• Oh, there’s a war in Yemen

    The humanitarian crisis in Yemen
    War games in Yemen (Photo by rawpixel)

    It took the death of one man – Saudi journalist Jamal Khashoggi – to bring international pressure to bear on the Saudi-led coalition in the Yemen conflict. Given UN statistics suggesting the world’s worst humanitarian crisis, with up to 14 million at risk of starvation, and a steady death toll, it’s ironic that one death can achieve so much.

    I know you aren’t surprised

    None of us are these days. But it was striking for how long Yemen – like Libya – had vanished. Syria faired much better in the media stakes, mainly because more is at stake geopolitically there, but even that war is starting to bore us.

    Syria has remained in our newsfeeds because it’s a war Western governments want to see end. As Russia and Iran back Assad towards victory, the plea from the West is united: STOP THE WAR.

    But in Yemen…

    In Yemen, the war could only begin with Western arms and tacit support. Arms sold by Europeans and Americans to Saudi Arabia and the UAE. These weapons were intended to reverse a civil war in its closing stages, one the Houthi rebels were winning.

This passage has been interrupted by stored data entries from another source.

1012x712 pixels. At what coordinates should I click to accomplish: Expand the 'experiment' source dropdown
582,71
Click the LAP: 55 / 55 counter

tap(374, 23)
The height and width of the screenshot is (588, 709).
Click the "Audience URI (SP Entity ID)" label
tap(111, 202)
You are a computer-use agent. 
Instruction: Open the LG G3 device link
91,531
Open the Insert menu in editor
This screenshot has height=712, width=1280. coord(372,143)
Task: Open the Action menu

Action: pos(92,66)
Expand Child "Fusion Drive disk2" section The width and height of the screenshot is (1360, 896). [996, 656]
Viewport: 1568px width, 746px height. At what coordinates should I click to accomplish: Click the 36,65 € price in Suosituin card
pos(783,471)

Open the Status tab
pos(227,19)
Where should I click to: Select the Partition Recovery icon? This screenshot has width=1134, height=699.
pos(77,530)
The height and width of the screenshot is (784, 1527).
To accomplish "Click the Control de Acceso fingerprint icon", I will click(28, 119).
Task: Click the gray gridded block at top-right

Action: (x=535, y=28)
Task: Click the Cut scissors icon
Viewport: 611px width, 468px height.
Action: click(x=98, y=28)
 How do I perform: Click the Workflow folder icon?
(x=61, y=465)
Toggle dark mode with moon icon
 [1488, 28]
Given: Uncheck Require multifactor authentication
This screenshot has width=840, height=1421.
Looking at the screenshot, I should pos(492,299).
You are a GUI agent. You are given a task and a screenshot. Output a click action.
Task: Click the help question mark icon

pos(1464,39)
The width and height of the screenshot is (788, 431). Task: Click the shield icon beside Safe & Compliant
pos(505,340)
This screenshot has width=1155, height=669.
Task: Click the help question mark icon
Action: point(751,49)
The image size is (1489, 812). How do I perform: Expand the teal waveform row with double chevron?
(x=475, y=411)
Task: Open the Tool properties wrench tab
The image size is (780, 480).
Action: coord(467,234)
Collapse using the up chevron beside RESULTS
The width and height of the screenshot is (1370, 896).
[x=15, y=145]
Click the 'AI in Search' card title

    The result has been a drawn-out disaster of epic proportions that has been barely visible in our newsfeeds. This is partly media fatigue. What else is there to say about a war no one much cares to talk about?

    It’s also awkward. It draws us all closer to the question of why governments in representative democracies – maybe your democracy? – are supporting Arab autocrats in a bombing campaign in the poorest country in the Middle East.

    I know every charity will trot out the same old images this Christmas, like they always do, telling us to spare a thought for a child in Yemen. It’s hackneyed and we’ve heard it all before. But this week I spared a thought, a brief thought, for my own sake more than anyone else’s.